The middle elements are 4 and 5, and their sum is 9.

Approach to find the sum of middle elements of two sorted arrays

Use Two Pointers to Merge Until Middle Elements:
- Initialize two pointers, one for each array (i for arr1 and j for arr2).
- Track the merged elements using a counter. Only merge until reaching the middle elements without fully merging the arrays.
Find Middle Elements:
- Since the arrays are of the same length, the total length of the merged array will be even.

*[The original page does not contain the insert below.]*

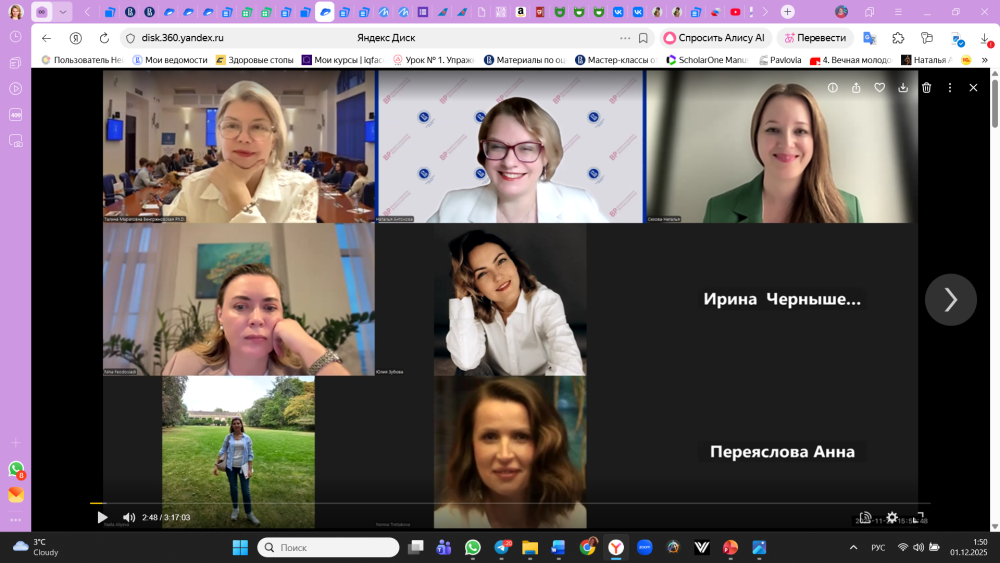Screen dimensions: 1000x563
Task: Show file info in viewer
Action: [832, 88]
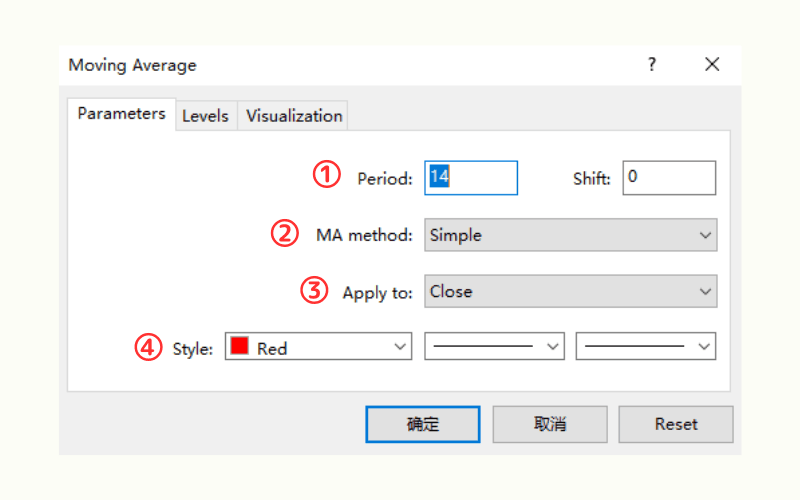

The two middle elements are at positions n - 1 and n (considering zero-based indexing on the merged array).
- As you merge the elements from both arrays, keep track of these two middle elements without fully merging the arrays.
Calculate Sum of Middle Elements:
- Once you reach the middle two elements (since the merged length is even), add them together and return the result as the sum.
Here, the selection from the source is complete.